'Toad Vortex': Thousands of Poisonous Toads Invade Florida Neighborhood, Endangering Pets

An invasion of poisonous toads in Florida's Palm Beach Gardens has prompted concern among residents of the town.

Thousands of the toxic Bufo toads have swarmed the area, ending up in the pools and patios of people living in the Mirabella neighborhood, WPTV reported.

The amphibians, also known as cane toads, emit toxic secretions that can kill animals, CBS 12 reported.

Melinda Schuman, a biologist at the Conservancy of Southwest Florida, told Newsweek that the secretions from cane toads are only used in defense and that the toads "cannot squirt" the toxins. Schuman said that children and adults should not pick up the toads with bare hands "because the secretions can be irritating to eyes, nose or mouth along with any open wounds."

Mark Holladay, lead technician of toad removal company Toad Busters, told CBS Miami that the influx of toads was due to a warm winter, followed by "torrential rain" a few weeks ago. The downpour catalyzed a breeding cycle, Holladay said.

Newsweek reached out to the Florida Environmental Pest Management, the Florida Fish and Wildlife Conservation Commission and the Palm Beach County Health Commissioner but had not received comment at the time of publication.

→ Record extracts:
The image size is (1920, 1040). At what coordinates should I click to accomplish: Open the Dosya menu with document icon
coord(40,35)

* * *

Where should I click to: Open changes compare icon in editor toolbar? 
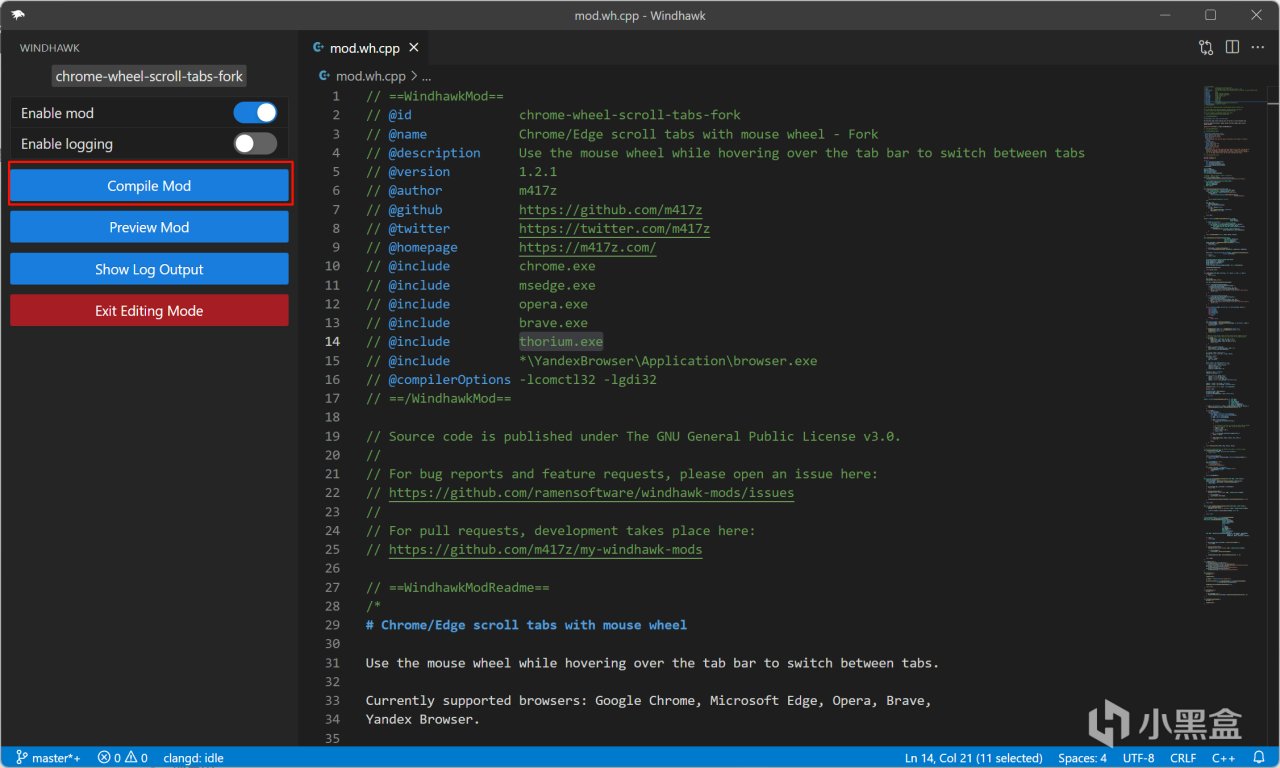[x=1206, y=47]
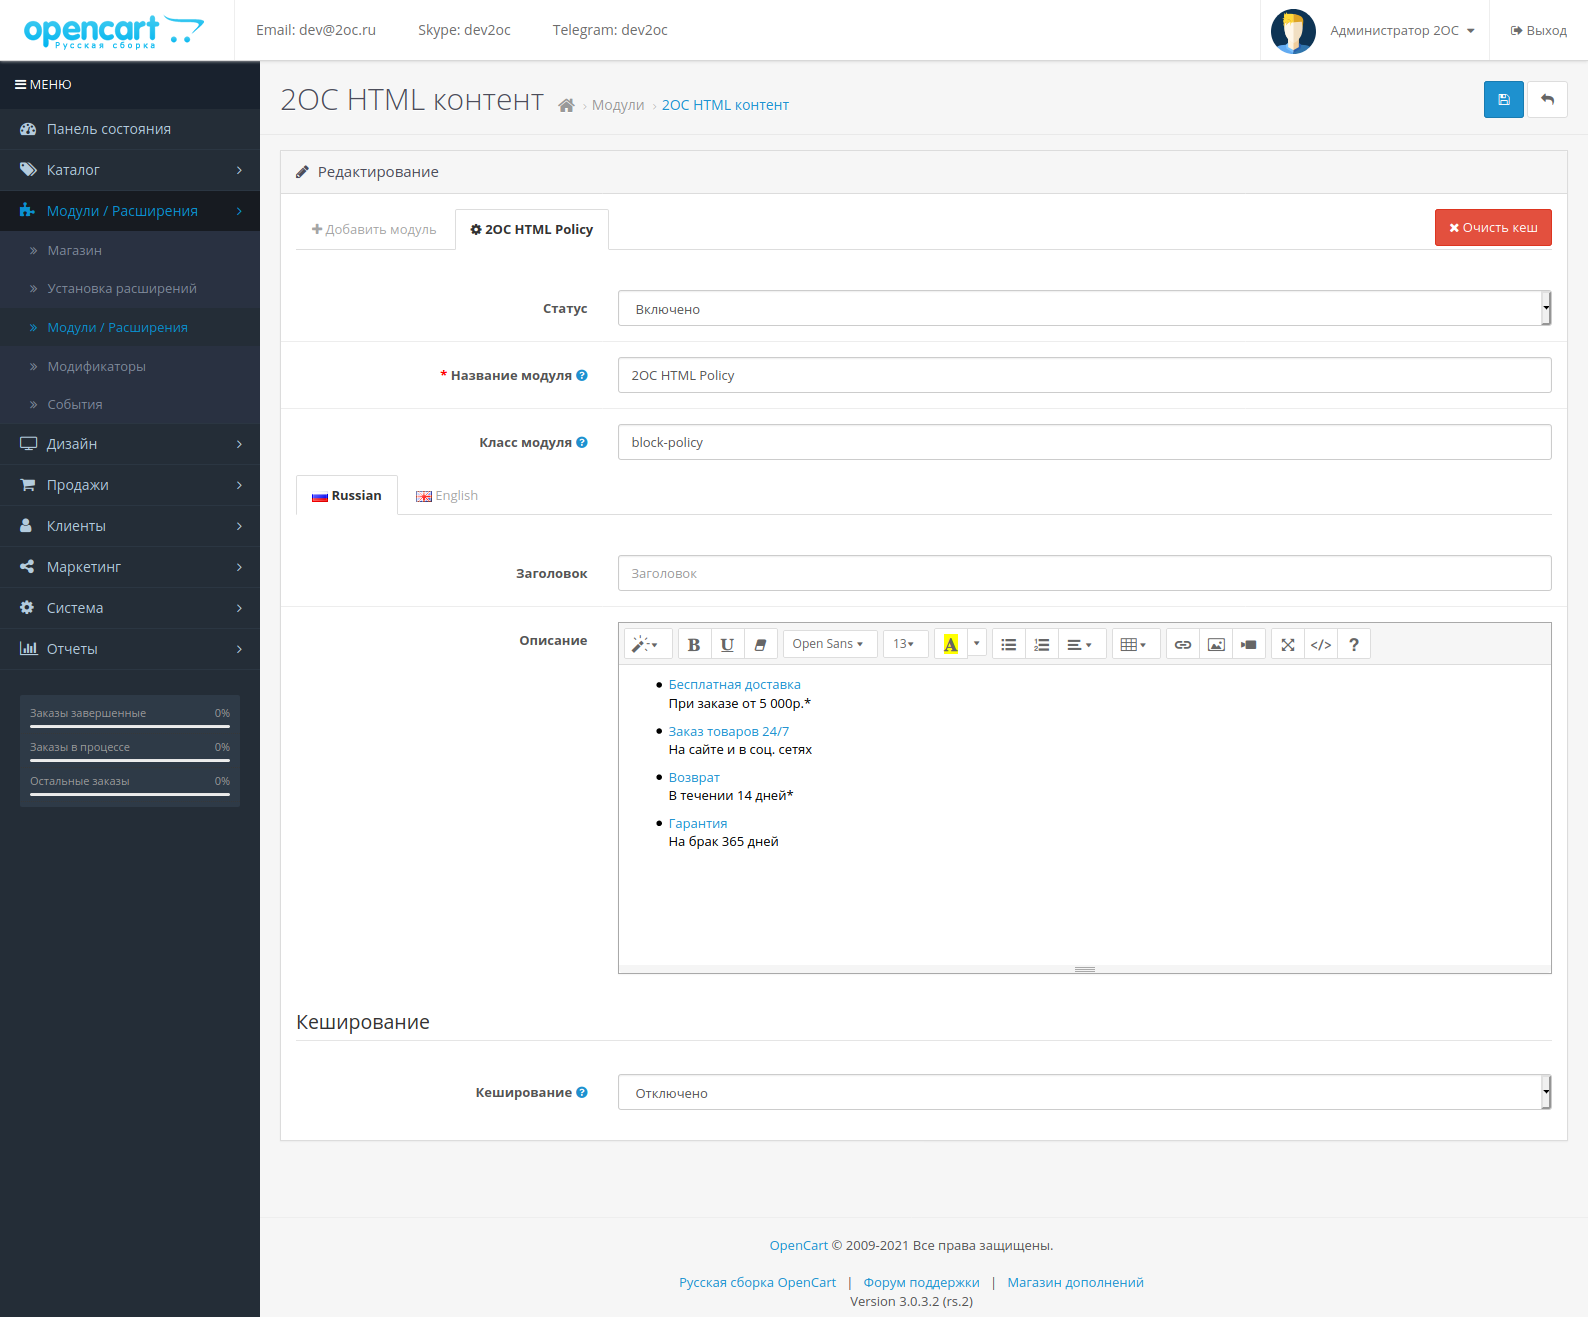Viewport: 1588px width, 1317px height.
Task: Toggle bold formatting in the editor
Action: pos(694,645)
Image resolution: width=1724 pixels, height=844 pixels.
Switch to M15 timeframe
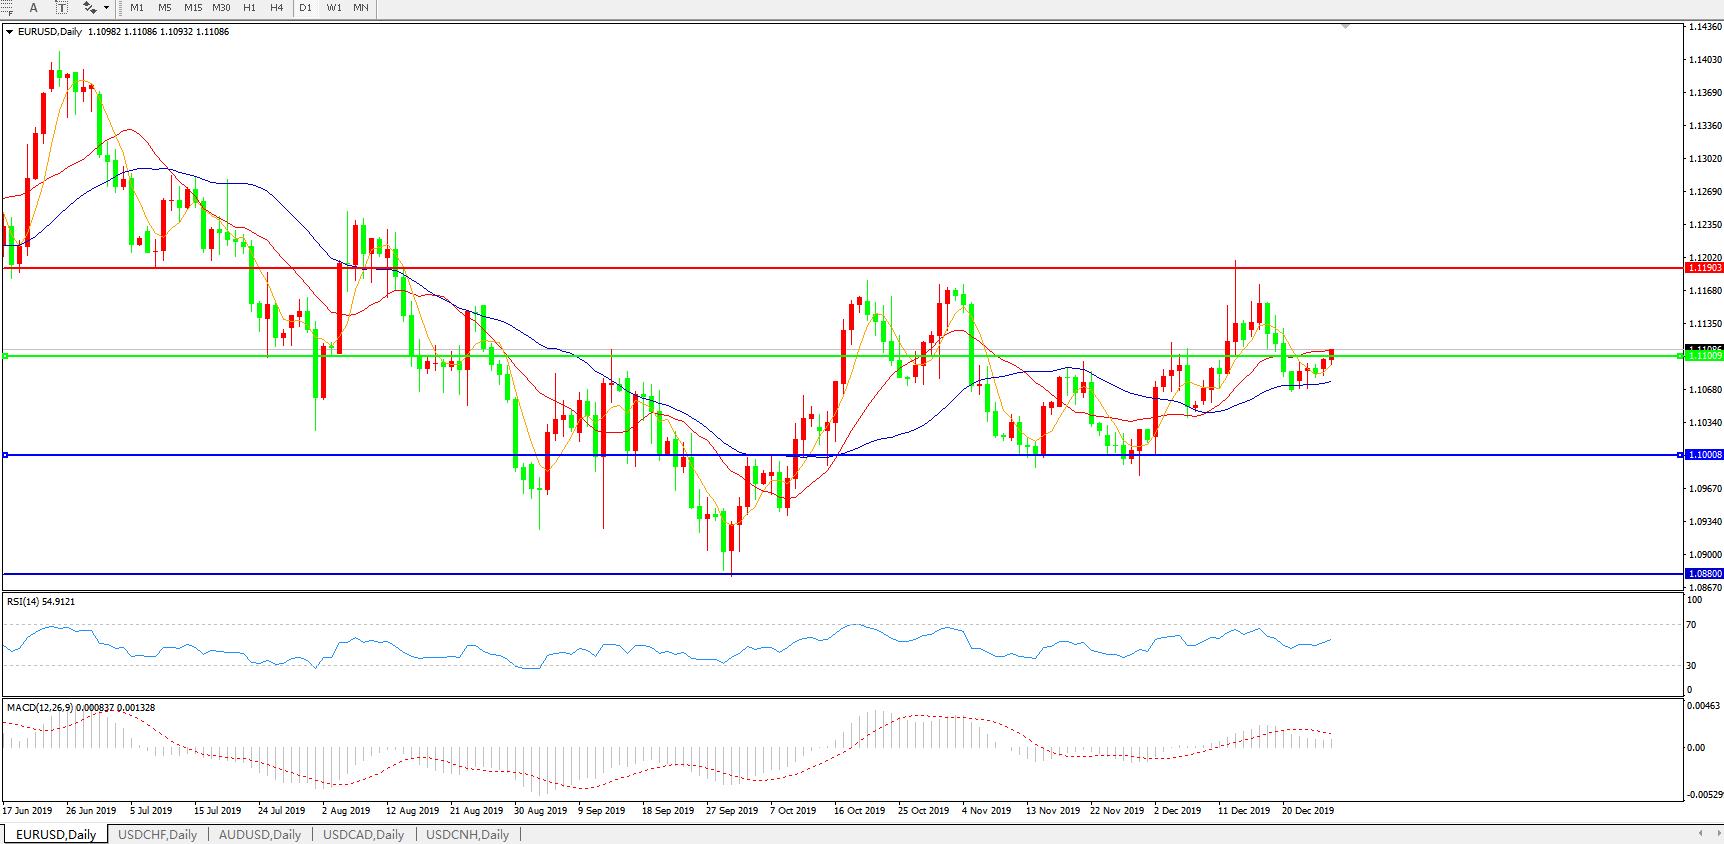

* * *

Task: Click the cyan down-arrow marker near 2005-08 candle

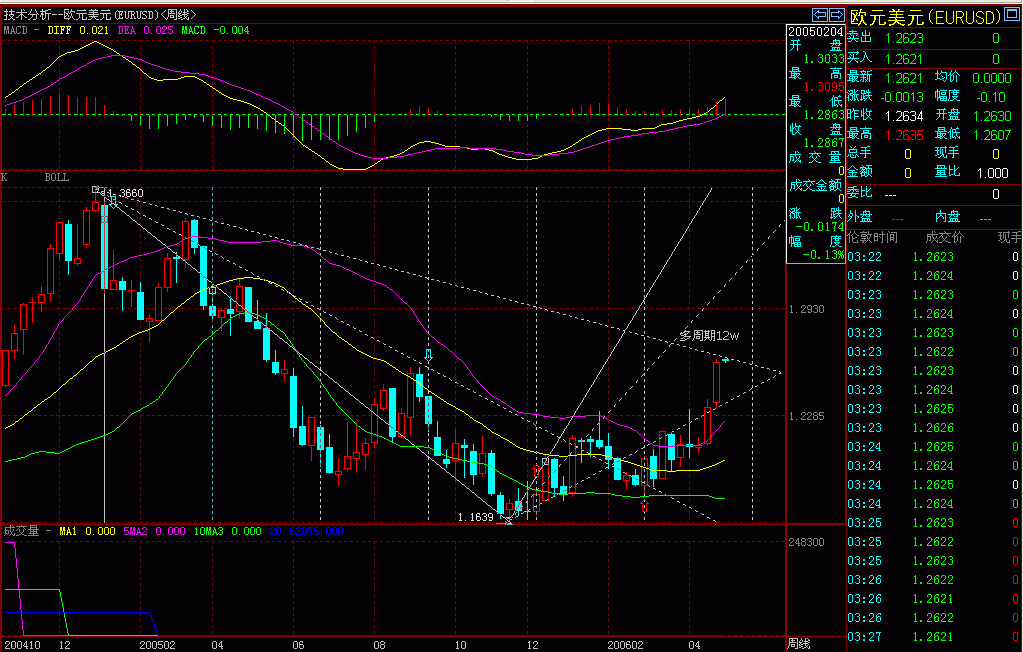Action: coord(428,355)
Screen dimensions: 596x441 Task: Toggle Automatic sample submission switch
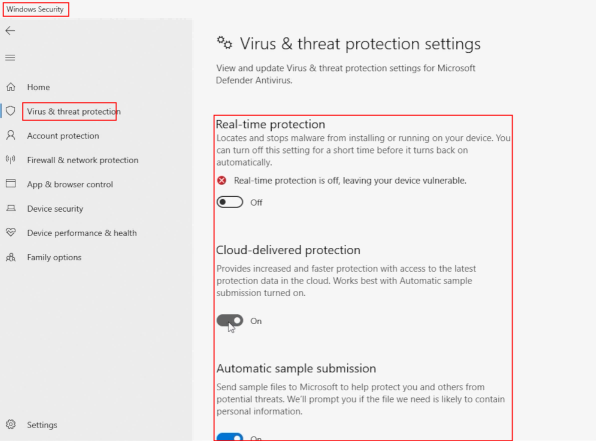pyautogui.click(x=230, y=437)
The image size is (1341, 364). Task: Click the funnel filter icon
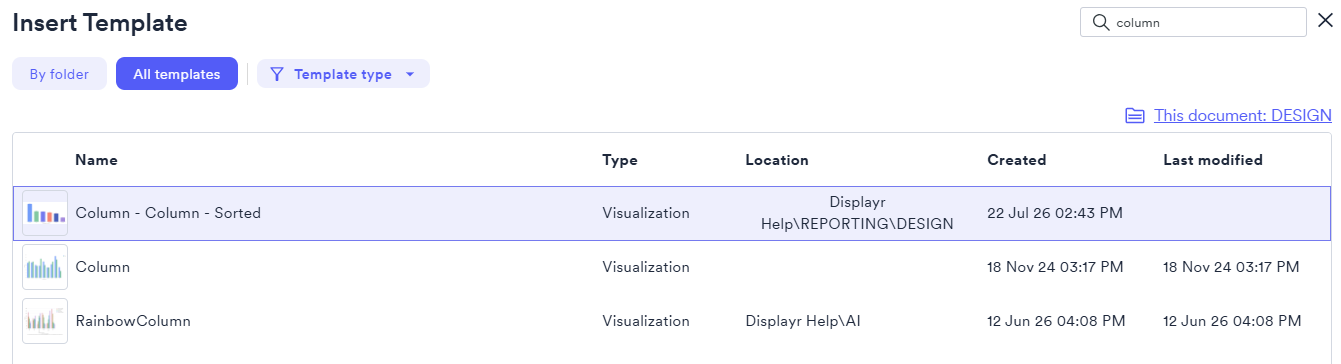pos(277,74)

→ The task: Write the next part of the news article about the poisonous toads in Palm Beach Gardens, beginning right after its last sentence.

→ Answer to the problem:
Schuman noted that the amphibians, which are not from Florida, have been in the state since at least the 1950s. "At this point there will not be a way to eliminate all cane toads from Florida, but with research and management it may be possible for the populations to be kept in check," she told Newsweek.

Many of the toads normally die during the winter, but more forgiving temperatures this year meant fewer of the toads died, Lizz Egan, a media representative from Toad Busters, told The Palm Beach Post. She described the situation as a "toad vortex" and said "we've been fielding calls all day from all the counties. People are all of a sudden inundated with toads."

Holladay told WPTV that more toads would be born in 22 days and would affect "every community in Florida."

Cane toads in a container at the annual Toad Day Out 2010 at the Thuringowa Sound Shell in Townsville, Australia, on March 28, 2010. Ian Hitchcock/Getty Images

Local resident Jenni Quasha told CBS Miami that her children were on spring break and her daughter was afraid to go outside because of the reams of toads. Quasha also told ABC 25 that she thought the lake behind the community was a breeding ground for the amphibians.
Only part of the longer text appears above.